Thousands of bottles of a commonly prescribed blood pressure medication are being recalled across the United States, according to a recent announcement from the U.S. Food and Drug Administration (FDA).
Inventia Healthcare Limited has voluntarily recalled certain lots of Chlorthalidone Tablets after the medication failed to meet dissolution specifications. The FDA announced the recall on June 5.
According to the agency, more than 11,400 bottles are affected by the recall. The recalled products carry an expiration date of April 2027.
What Is Chlorthalidone?
Chlorthalidone is a prescription medication commonly used to treat high blood pressure (hypertension). According to the Mayo Clinic, it may also be prescribed to help reduce fluid retention associated with certain medical conditions.
Doctors often prescribe the medication either on its own or in combination with other treatments to help lower blood pressure and reduce the risk of complications associated with hypertension.
Why Was the Medication Recalled?
The FDA said the recall was initiated because the affected tablets failed dissolution specifications.
Dissolution testing helps determine whether a medication dissolves properly in the body after being taken.
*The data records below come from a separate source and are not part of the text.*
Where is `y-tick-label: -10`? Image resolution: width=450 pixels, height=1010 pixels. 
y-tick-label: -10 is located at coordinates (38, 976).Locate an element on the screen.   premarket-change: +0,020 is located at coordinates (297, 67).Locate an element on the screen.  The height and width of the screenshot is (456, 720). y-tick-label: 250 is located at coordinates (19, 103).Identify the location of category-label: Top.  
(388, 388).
When a drug does not dissolve as expected, it may affect how well the medication works or how much of the active ingredient becomes available for absorption.
The recall was voluntary and initiated by the manufacturer.
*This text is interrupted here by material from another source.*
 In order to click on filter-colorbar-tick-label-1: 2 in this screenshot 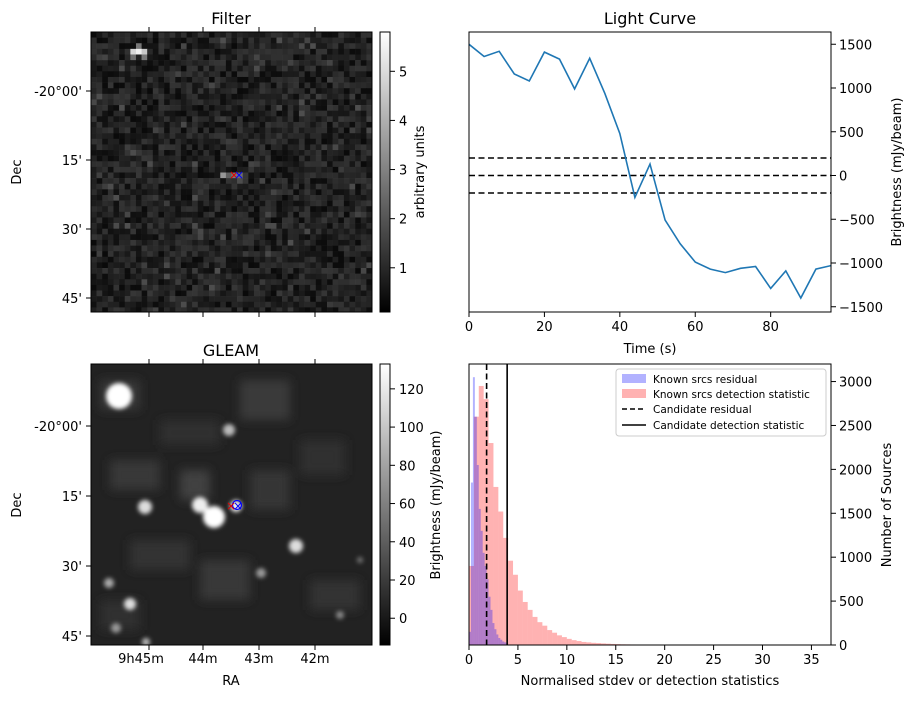, I will do `click(403, 220)`.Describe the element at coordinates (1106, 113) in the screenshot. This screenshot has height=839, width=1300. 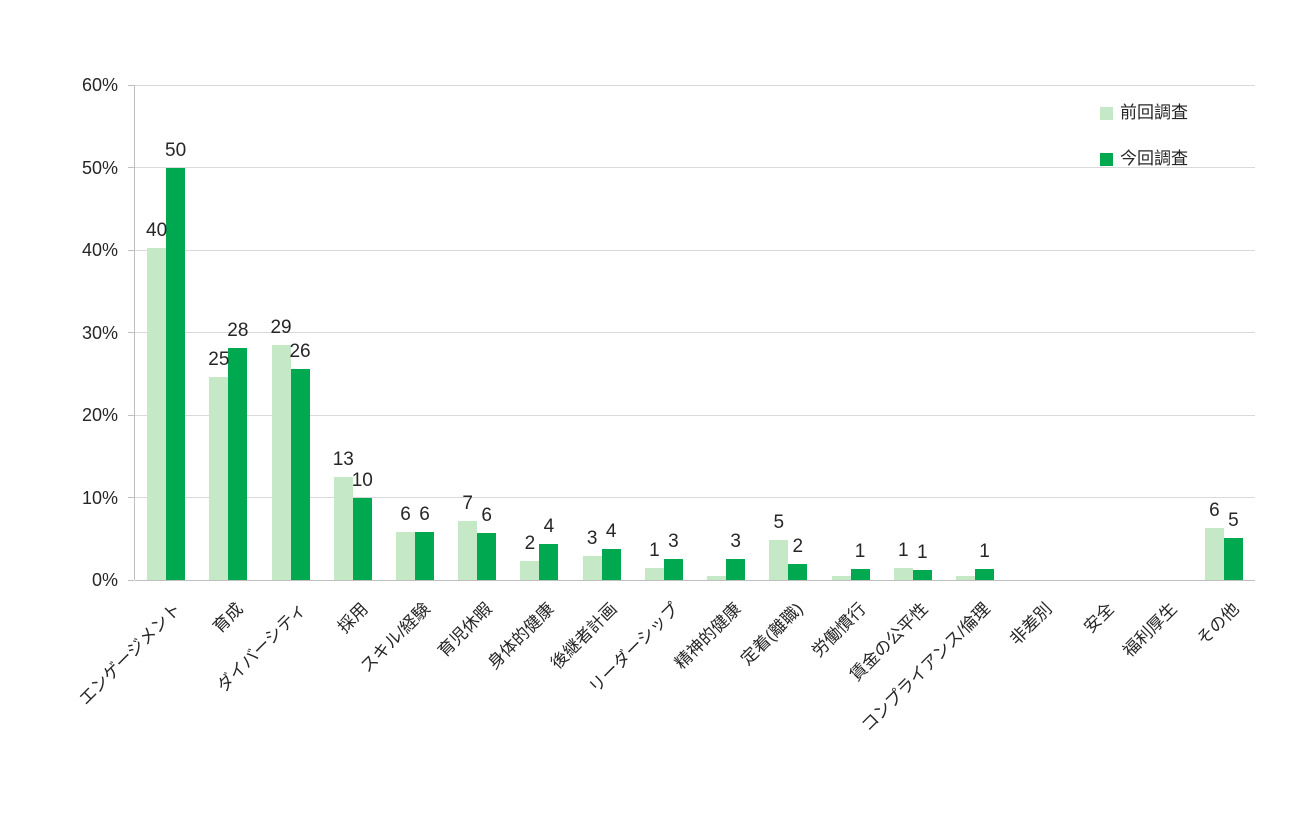
I see `legend-swatch-previous-survey` at that location.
Recalled Product Information
The recall includes:
- Chlorthalidone Tablets, USP, 25 mg
- Bottle sizes: 100-count and 1,000-count
Patients who currently take Chlorthalidone should not stop taking their medication without first speaking with their healthcare provider.
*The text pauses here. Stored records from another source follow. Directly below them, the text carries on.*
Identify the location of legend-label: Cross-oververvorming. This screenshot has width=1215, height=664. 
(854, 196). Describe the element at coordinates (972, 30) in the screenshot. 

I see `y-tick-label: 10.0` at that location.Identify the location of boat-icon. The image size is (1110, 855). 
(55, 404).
Another Recent Blood Pressure Drug Recall
The Chlorthalidone recall follows another major blood pressure medication recall announced in October.
At that time, more than 500,000 bottles of Prazosin Hydrochloride were recalled after concerns that certain lots contained elevated levels of a potentially cancer-causing impurity. Patients were advised to contact their pharmacist or healthcare provider if they believed they had received the affected product.
What Should Patients Do?
Anyone taking Chlorthalidone who is concerned about the recall should check their prescription information and contact their pharmacist or healthcare provider for guidance.
Patients should never discontinue a prescribed blood pressure medication without medical supervision, as doing so could increase the risk of serious health complications.
As always, consumers can visit the FDA’s website for the latest recall information and updates.